**AIM OF THE TASK**
Take the line containing "At what coordinates should I click to accomplish: Click" and every line after it to the end of the records, and copy them exactly, leaving out pictures.

Pixel coordinate grounding data
#####

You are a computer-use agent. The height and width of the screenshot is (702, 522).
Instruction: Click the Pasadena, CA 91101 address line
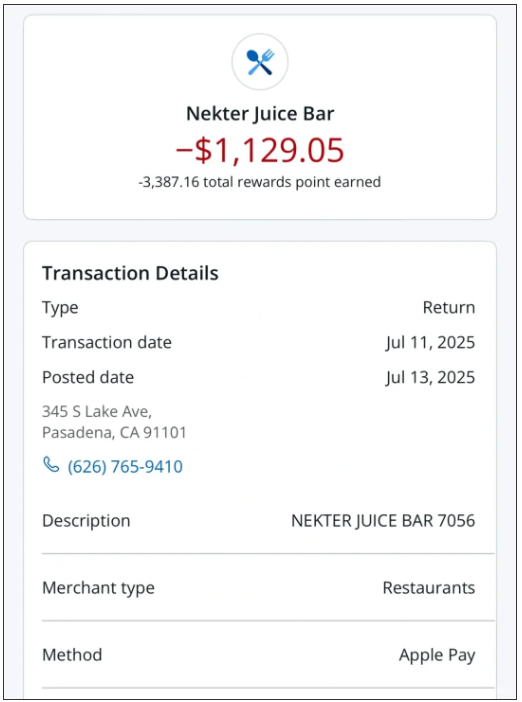114,432
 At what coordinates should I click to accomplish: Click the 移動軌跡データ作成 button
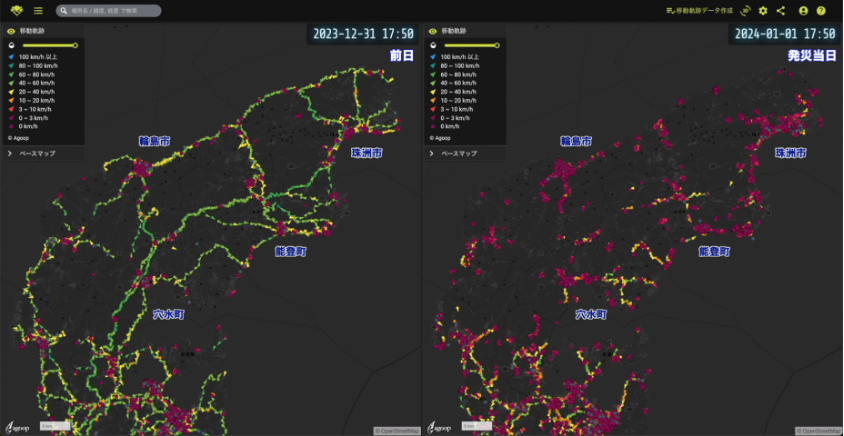pos(699,11)
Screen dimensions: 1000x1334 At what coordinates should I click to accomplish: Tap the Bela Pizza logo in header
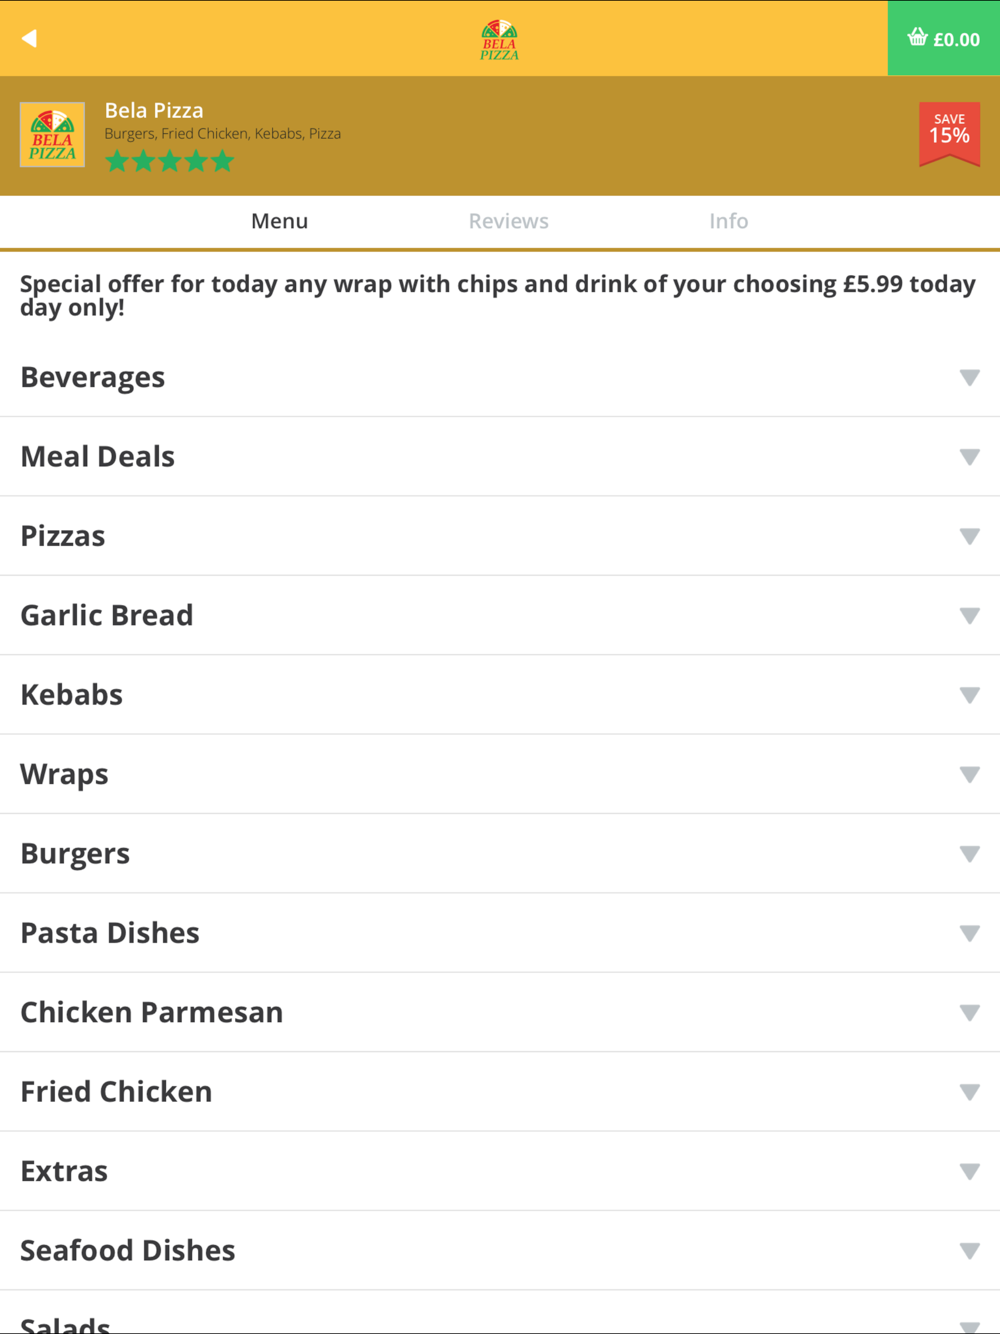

#####

**ANSWER BELOW**
 At what coordinates should I click to accomplish: Click the 移動軌跡データ作成 button
pos(699,11)
Screen dimensions: 1000x1334 At what coordinates should I click to accomplish: Tap the Bela Pizza logo in header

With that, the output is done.